I am one who hates to give up and I try to encourage others not to give up when life tends to throw a few curves our way. But I admit defeat this time. I give up on trying to find love or a man who understands me. It seems that I always find the wrong man or a man who says he loves me, but his actions say different.

I know that I am supposed to learn from past mistakes and move on. I usually do learn and have no problem moving on. I even take what I consider to be breaks. My last break lasted two years when I ended it with my ex. It didn’t end because I decided to disclose, but for other reasons. When I ended it, I didn’t rush to be with someone else or rebound. I remained single. I took those 2 years to contemplate on what I really wanted in a person or out of a relationship. I evaluated myself. I looked long and hard within myself to see what things I needed to work on. I knew I wasn’t perfect but maybe I expect too much from a person. But to me, what I expected from a person were the same things I would be willing to give myself. Is that so wrong?
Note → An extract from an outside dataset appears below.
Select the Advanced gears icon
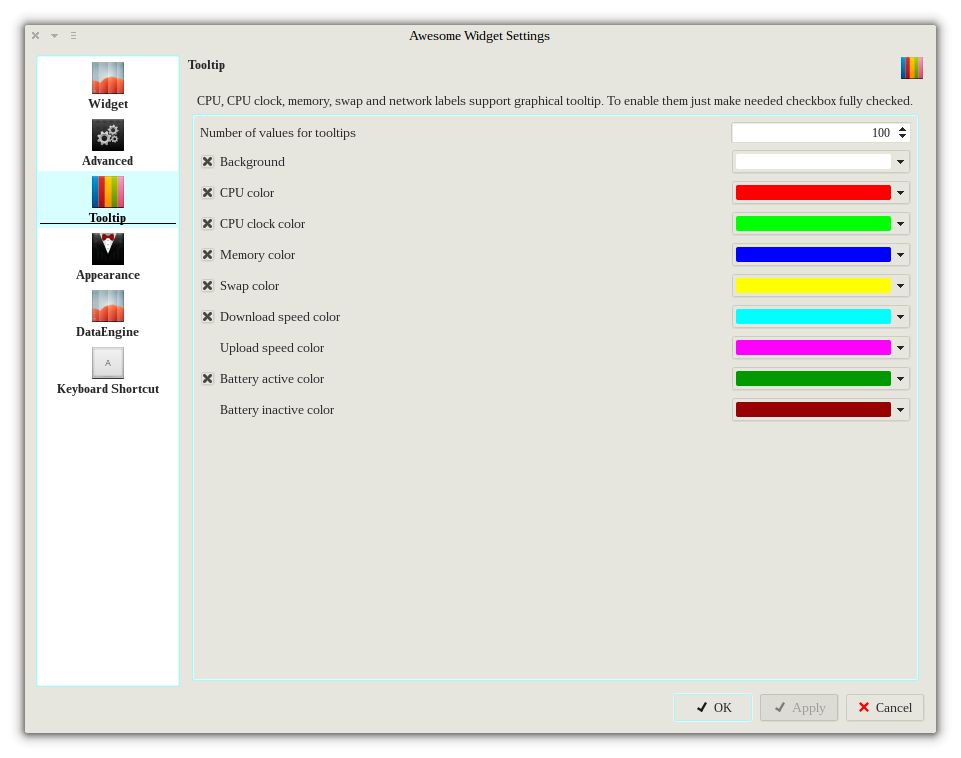The height and width of the screenshot is (758, 961). (108, 135)
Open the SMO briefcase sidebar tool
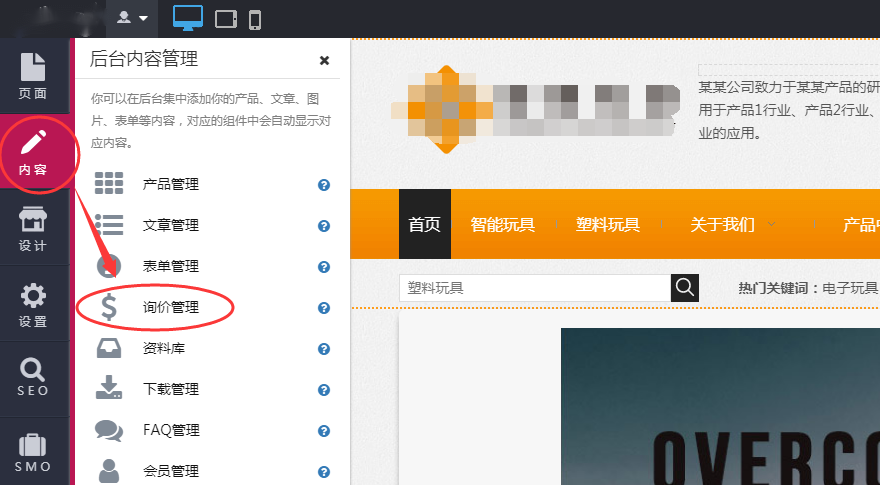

People in my little circle seem to admire me for being strong and independent. I admire those things about myself as well, but it also seems having those traits still left me being very alone. Those traits, along with my unconditional love and strong sense of loyalty, you would think I would be a catch. Instead, I feel like I don’t belong. My love and loyalty is either never appreciated or else taken for granted. And even though my exterior may appear to be tough, in the inside I feel the air has been taken from me. I feel crushed.

Often when I feel like I don’t fit in, I try to adapt. It never lasts very long because I am not happy when I can’t be myself. There are times when I just want to yell, “Isn’t there anyone out there who believes in love? Not just love in the physical aspect but loving from the soul.” Is there anyone out there... like me?